Created by the World Heart Federation to bring attention to cardiovascular diseases (CVDs), the leading cause of death worldwide, each year on Sept. 29, World Heart Day invites people everywhere to take action and promote heart health.
At the National Inventors Hall of Fame® (NIHF), we have the privilege of honoring many innovators whose contributions have helped those with CVDs and other heart-related illnesses. We invite you to celebrate World Heart Day with us by learning more about a few of these incredible Inductees.
Pharmacologists John Baer, Karl Beyer Jr., and organic chemists James Sprague and Frederick Novello were part of a team that pioneered thiazide diuretics, the first class of drugs to safely and effectively treat hypertension, also known as high blood pressure. Marketed and first sold as chlorothiazide in 1958, this was a safe and effective alternative to previous hypertension drugs, which were difficult to use and had potentially toxic side effects. Only one year later in 1959, the American Heart Association and the National Institutes of Health reported declining death rates resulting from cardiac events, which the organizations partially attributed to the release of thiazide diuretics. Today, this class of drugs remains in use as a first-line treatment for hypertension and related heart problems, and to decrease edema.
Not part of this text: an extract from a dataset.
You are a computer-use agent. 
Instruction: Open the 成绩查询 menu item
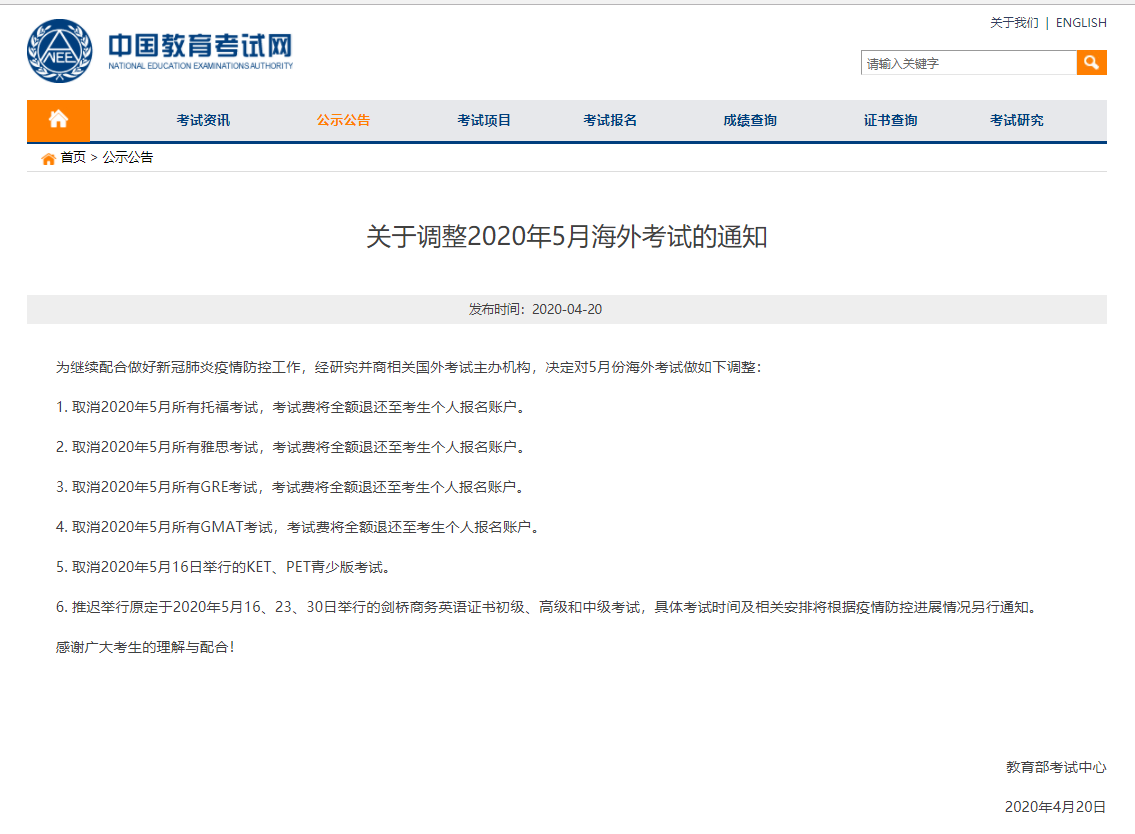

Trained as an electrical engineer, Wilson Greatbatch was interested in combining insights from many different areas including medical electronics, agricultural genetics and electrochemistry. It was the combination of insights from these disparate fields that enabled him to invent the implantable pacemaker, a small device that can regulate a person’s heartbeat and prevent it from pumping too slowly. Greatbatch earned a patent for the first implantable cardiac pacemaker, and heart patient survival rates for those with these devices began to become comparable to those of a healthy population of a similar age. In addition to his induction into NIHF, Greatbatch was also a recipient of the National Medal of Technology and held more than 300 patents.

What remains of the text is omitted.